Their previous bodies and future bodies were growing nicely. The green leaves looked black in the moonlight but in future they would be sparking up in their heads with new ideas.
It was far better this way.
Messny headed back up to bed and climbed in next to the drowsy Janey. He could not sleep. His mind was whirring away. He was imagining those molecules that had resided in his body and been part of his consciousness now residing in the green bodies outside. He wondered what consciousness they were sharing now? Whether molecules could feel or were privy to that consciousness. They were endlessly recycled, back and forth, through body after body, mind after mind. What a strange journey.

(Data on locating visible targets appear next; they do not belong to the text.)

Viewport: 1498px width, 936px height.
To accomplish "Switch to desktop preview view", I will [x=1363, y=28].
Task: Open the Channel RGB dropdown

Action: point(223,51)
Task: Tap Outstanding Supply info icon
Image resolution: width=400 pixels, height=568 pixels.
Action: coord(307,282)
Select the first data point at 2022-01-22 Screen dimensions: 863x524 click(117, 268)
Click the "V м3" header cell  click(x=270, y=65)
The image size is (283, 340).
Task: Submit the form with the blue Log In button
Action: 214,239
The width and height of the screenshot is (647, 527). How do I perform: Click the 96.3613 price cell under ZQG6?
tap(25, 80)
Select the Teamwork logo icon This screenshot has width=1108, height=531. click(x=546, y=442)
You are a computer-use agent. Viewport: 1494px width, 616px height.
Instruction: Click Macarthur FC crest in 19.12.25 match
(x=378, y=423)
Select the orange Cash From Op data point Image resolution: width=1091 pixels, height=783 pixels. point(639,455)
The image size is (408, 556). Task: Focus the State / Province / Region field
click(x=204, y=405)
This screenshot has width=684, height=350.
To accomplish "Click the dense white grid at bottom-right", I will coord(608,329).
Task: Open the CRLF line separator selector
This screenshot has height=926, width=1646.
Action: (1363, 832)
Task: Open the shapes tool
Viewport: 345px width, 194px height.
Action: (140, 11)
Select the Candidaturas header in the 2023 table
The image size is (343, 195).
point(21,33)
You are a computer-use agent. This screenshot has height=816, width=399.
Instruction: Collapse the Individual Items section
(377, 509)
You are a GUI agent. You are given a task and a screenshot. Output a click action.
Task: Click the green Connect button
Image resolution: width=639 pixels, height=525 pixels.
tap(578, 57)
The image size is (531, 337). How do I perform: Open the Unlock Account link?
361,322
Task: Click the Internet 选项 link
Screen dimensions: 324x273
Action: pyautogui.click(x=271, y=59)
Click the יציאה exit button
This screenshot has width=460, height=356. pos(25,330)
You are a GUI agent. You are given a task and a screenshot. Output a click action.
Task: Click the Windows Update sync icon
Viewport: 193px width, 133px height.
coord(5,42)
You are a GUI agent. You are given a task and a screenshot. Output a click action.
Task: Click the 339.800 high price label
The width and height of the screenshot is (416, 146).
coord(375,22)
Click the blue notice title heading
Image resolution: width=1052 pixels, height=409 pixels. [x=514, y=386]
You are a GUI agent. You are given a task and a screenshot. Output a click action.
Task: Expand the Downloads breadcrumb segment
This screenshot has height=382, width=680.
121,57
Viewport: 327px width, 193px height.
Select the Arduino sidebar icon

He liked to think they were aware of the thoughts and dreams of the array of beings they inhabited – the plants, worms, bacteria, insects and humans. What journeys they were endlessly going through.
Messny wondered whether he ought to ensure that all the waste leaving his body ended up in the back garden, in the vegetable patch, so that all his molecules could be recycled to him and his family in some strange kind of cannibalism. He did not like to think of them being discarded down the toilet, unwanted and unloved; to be soullessly passed down cold, dank drains and adulterated with chemicals; to be removed from the sustaining cycle they were part of. He preferred to think of them being cherished and tended in that vegetable patch where he could watch them grow.
Messny chuckled and Janey grumbled drowsily. He was disturbing her.
Messny stifled his chuckles and contented himself with a broad grin.
He wondered whether the plants were aware of himself and the rest of his family? Whether they knew where the nutrients came from? He wanted to believe that they were full of more wisdom than himself. Maybe they were watching him and willing him to produce the fertiliser. He nearly chortled again.
He lay in the day with his mind mulling over many strange thoughts.
Shit and piss to food …….. and food to shit and piss.
That is the way of the world.
It is the cycle that is important. We are all part of each other. Our bodies have no limit and no end. We are merely a vehicle for molecules to inhabit. We spread out to when life began from the ooze and on to inhabit other forms of life. It is endless.
Maybe all life is just a vehicle for molecules to live a more interesting life? Maybe it is not us that is important but the shit? Maybe it is not our thoughts that are important but shit’s thoughts?
Could it be that we are manufactured by shit? Deliberately manufactured?
Messny quite liked the thought that he might be nothing more than a vehicle to brighten up the day of a few zillion molecules.
With that thought he drifted off to sleep and dreamt.